MultiWash+プレートウォッシャーを使用し、すべてのウェルを1X洗浄液300 μLで4回洗浄し、最後に交差吸引。各ウェルにTMB溶液100 μLを添加し、プレートを密封して室温暗所で15分間インキュベートしました。

表1. アッセイ結果の解釈に使用する阻害率カットオフ値

TMB基質でインキュベート後、各ウェルに停止溶液50 μLを添加し、450 nmで吸光度を直ちに測定しました。

試験結果の有効性は、陰性コントロールOD₄₅₀値が1.0以上、陽性コントロール値が0.3未満であるかを確認して評価。基準を満たさない場合、試験結果は無効となり再試験が必要です。

各試験サンプルの阻害率は、以下の式で算出：

$$\text{Inhibition} = \left( 1 - \frac{\text{OD value of Sample}}{\text{OD value of Negative Control}} \right) \times 100\%$$

表1のカットオフ値を用いて、サンプル結果を陽性または陰性と解釈（検出可能なSARS-CoV-2中和抗体の有無）。カットオフ値はキットマニュアルに記載。地域や民族背景に応じて、代表的な患者血清パネルに基づき独自のカットオフ値設定を推奨します。

結果

アッセイ結果の品質は陰性・陽性コントロールで評価。表2に示すように、陰性コントロールウェルのOD₄₅₀値は1.0以上、陽性コントロールウェルのOD₄₅₀値は0.3未満であり、sVNTキットの品質管理要件を満たしました。

サンプルと陰性コントロールのOD₄₅₀値を用いて阻害率を算出しました（方法参照）。阻害率が30%以上の場合、SARS-CoV-2中和抗体の存在を陽性と解釈、30%未満の場合は陰性と解釈しました。PRNT（Plaque Reduction Neutralization Test：プラーク減少中和試験）で中和活性陰性と判定された3サンプルは、sVNTアッセイでも陰性。同様に、PRNTで陽性と判定された10サンプルは、sVNTでも陽性でした（表3）。

表2. 陰性・陽性コントロールOD₄₅₀値はそれぞれ1.0以上および0.3未満であり、アッセイ結果を検証。コントロールは二重測定で実施し、%CV値は3.0未満で再現性を示します。

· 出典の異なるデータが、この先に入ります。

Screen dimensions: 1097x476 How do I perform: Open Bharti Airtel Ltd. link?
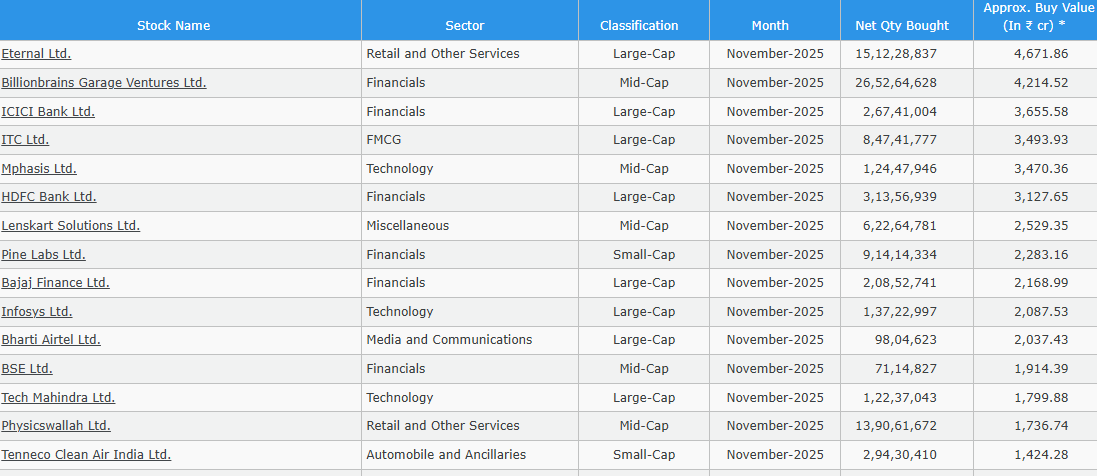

表3. PRNTで陰性と判定された3サンプル、および陽性と判定された10サンプルの阻害率と陽性/陰性結果。結果はSpectraMax ABS Plusプレートリーダーで取得。他のSpectraMaxプレートリーダーでも同一結果（陽性/陰性）を確認しました。

結論

GenScript cPass SARS-CoV-2 Neutralization Antibody Detection Kitを用いて得られた患者血清サンプルのデータは、従来の煩雑なPRNT法で得られた結果と一致しました。sVNTキットは、約1時間で完了できるコンパクトなELISAワークフローと使いやすい試薬を提供します。必要な洗浄ステップはMultiWash+マイクロプレートウォッシャーで自動化し、貴重な時間を節約できます。SpectraMaxプレートリーダーとSoftMax Proソフトウェアは、アッセイ専用プロトコールを用いて必要な計算を自動適用し、結果を自動出力します。

参考文献

1. Lau EHY, Tsang OTY, Hui DSC, Kwan MYW, Chan W, Chiu SS, Ko RLW, Chan KH, Cheng SMS, Perera RAPM, Cowling BJ, Poon LLM, and Peiris M. Neutralizing antibody titres in SARS-CoV-2 infections. Nature Communications 12:63 (2021).
2. Sahin U, Muik A […] and Tureci O. COVID-19 vaccine BNT162b1 elicits human antibody and TH1 T cell responses. Nature 586, 594–599 (2020).
3. SARS-CoV-2 surrogate Virus Neutralization Test (sVNT) Kit Manual (cat. #L00847).